Da wird jedes Gefühl von Solidarität und Empathie, also auch das „Mit-Leid“, im Sinne Darwins zu einer menschlichen Schwäche, die überwunden werden muss, wenn man nicht selber „gefressen“ werden möchte.
Wer aber etwas zu „verlieren“ hat, entwickelt schnell die Sehnsucht nach dem vermeintlich „starken“ autoritären System, das für den „status quo“ der Verhältnisse sorgt.

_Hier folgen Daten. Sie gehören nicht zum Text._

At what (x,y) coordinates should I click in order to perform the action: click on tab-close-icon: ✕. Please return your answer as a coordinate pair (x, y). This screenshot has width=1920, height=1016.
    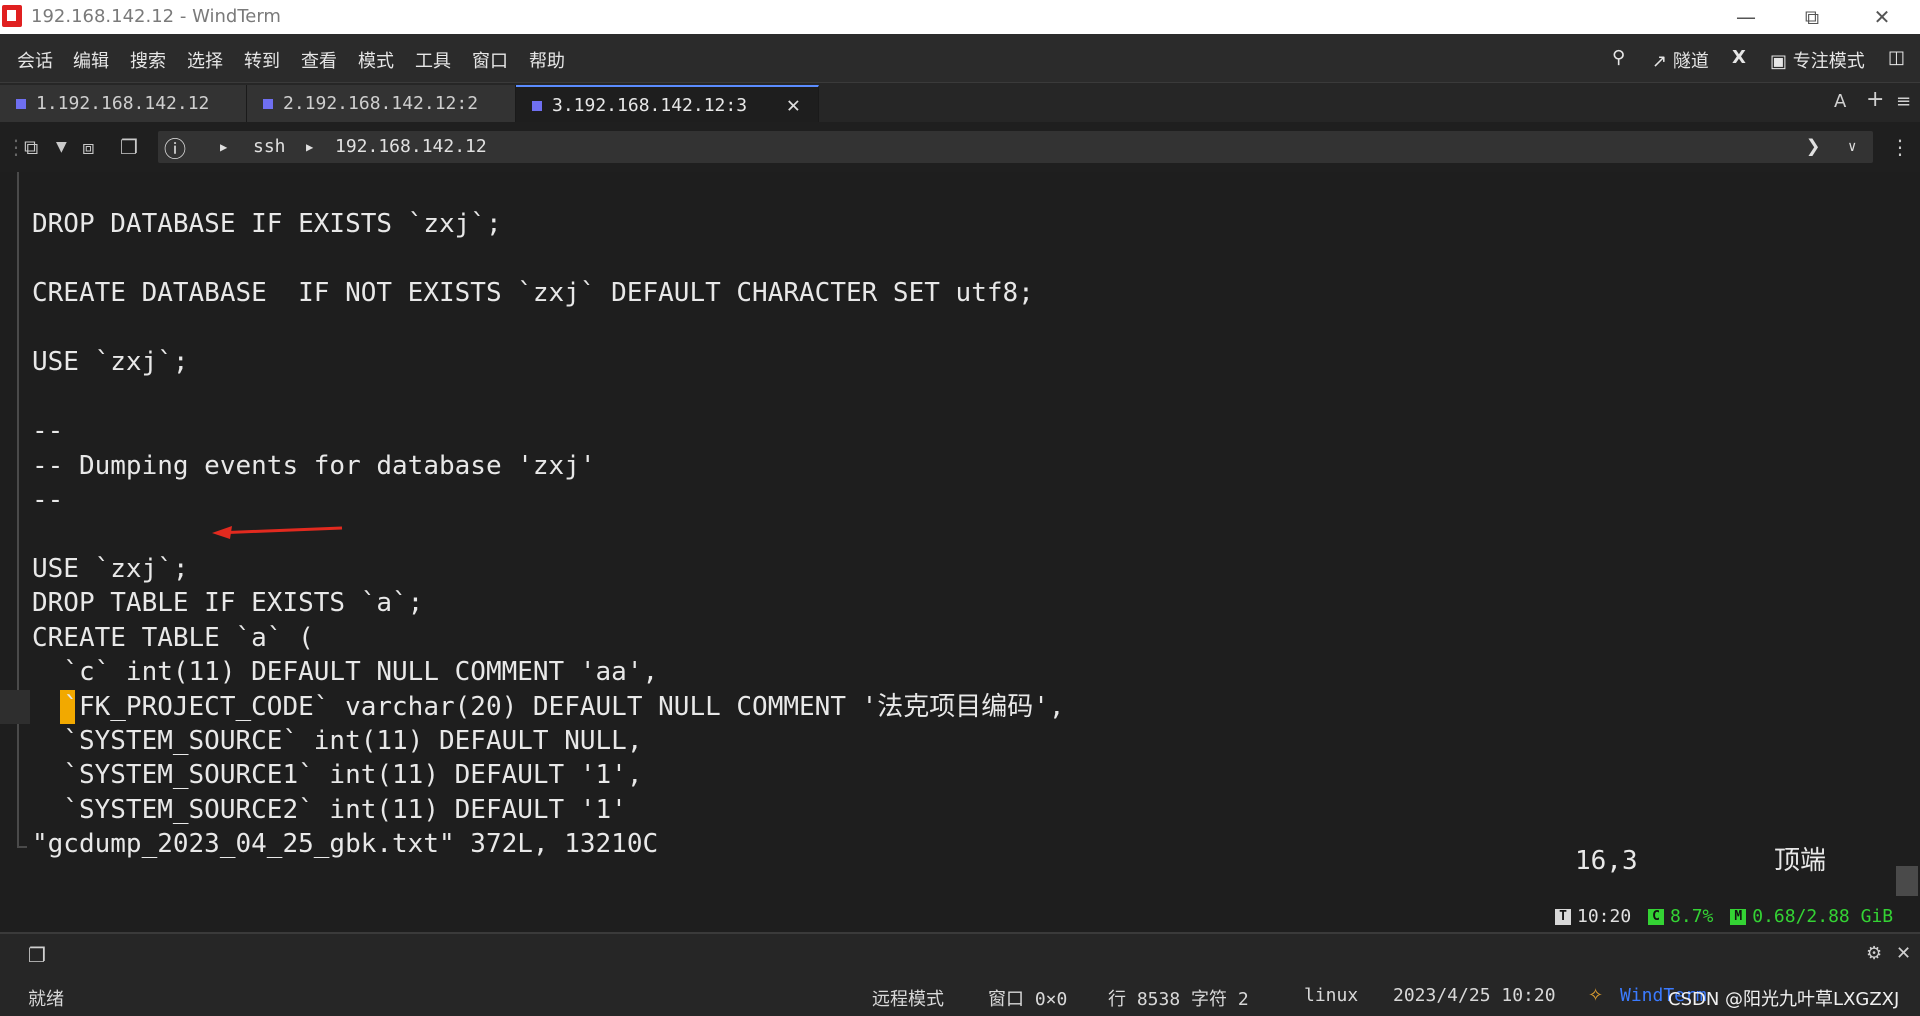
    Looking at the image, I should click on (794, 106).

Da wird schnell jede „parlamentarische Demokratie“ zu einer vermeintlichen „Quasselbude“, die jede „Utopie“, selbst wenn sie die legitimen Wünsche der Menschen berührt, als sozialistisch/kommunistisch, jedenfalls nicht kalkulierbar, diffamiert. Und plötzlich nimmt dieses „Ordnungssystem - "status-quo“ die nationalgefärbten Tarnfarben eines Chameleons an, um den „status-quo“ Lebensraum mit allen Mitteln zu schützen.
Bei derartigen Metamorphosen ist das Chameleon „Wirtschaftspolitik“ oft genug auf einem Auge blind. Dagegen hilft in der Regel nicht die rosarote Brille, sondern ein gewerkschaftlich ausgebildeter Blindenhund, der wegen mir auch noch von den Steuern abgesetzt werden kann.